__ABOUT THIS TASK__: Return only those lines of the listing in which "Generationen" appears.

☆ ☆ ☆ ☆ ☆ ☆ ☆

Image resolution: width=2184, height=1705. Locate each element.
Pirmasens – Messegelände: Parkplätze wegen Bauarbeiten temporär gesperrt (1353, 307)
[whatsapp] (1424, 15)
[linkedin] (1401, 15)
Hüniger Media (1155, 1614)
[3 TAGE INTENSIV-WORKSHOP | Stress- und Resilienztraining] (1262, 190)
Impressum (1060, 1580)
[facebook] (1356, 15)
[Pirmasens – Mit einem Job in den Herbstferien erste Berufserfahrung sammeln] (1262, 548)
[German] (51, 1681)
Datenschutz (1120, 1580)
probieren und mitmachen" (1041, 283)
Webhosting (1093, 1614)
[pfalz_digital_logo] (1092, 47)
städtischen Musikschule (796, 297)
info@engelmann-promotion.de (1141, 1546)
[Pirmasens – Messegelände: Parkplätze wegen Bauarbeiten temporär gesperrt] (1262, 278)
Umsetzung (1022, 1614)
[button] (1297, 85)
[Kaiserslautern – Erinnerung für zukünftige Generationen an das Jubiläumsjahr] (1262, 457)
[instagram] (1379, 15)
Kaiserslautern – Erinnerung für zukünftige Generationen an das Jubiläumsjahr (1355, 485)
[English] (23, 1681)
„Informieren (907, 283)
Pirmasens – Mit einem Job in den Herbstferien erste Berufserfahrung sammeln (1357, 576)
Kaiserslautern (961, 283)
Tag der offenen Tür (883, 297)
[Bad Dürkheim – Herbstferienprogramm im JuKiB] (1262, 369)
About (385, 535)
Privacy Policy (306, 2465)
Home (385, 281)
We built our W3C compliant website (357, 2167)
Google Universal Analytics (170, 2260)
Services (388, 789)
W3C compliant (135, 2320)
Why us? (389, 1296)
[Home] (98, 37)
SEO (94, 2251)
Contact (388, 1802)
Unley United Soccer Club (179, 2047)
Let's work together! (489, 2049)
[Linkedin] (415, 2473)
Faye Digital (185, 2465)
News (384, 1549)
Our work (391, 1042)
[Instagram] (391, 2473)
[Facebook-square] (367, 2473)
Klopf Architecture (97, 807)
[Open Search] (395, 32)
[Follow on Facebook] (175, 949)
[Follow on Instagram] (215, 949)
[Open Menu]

☆ ☆ ☆ ☆ ☆ ☆ ☆

__RESULT OF THIS TASK__:
[Kaiserslautern – Erinnerung für zukünftige Generationen an das Jubiläumsjahr] (1262, 457)
Kaiserslautern – Erinnerung für zukünftige Generationen an das Jubiläumsjahr (1355, 485)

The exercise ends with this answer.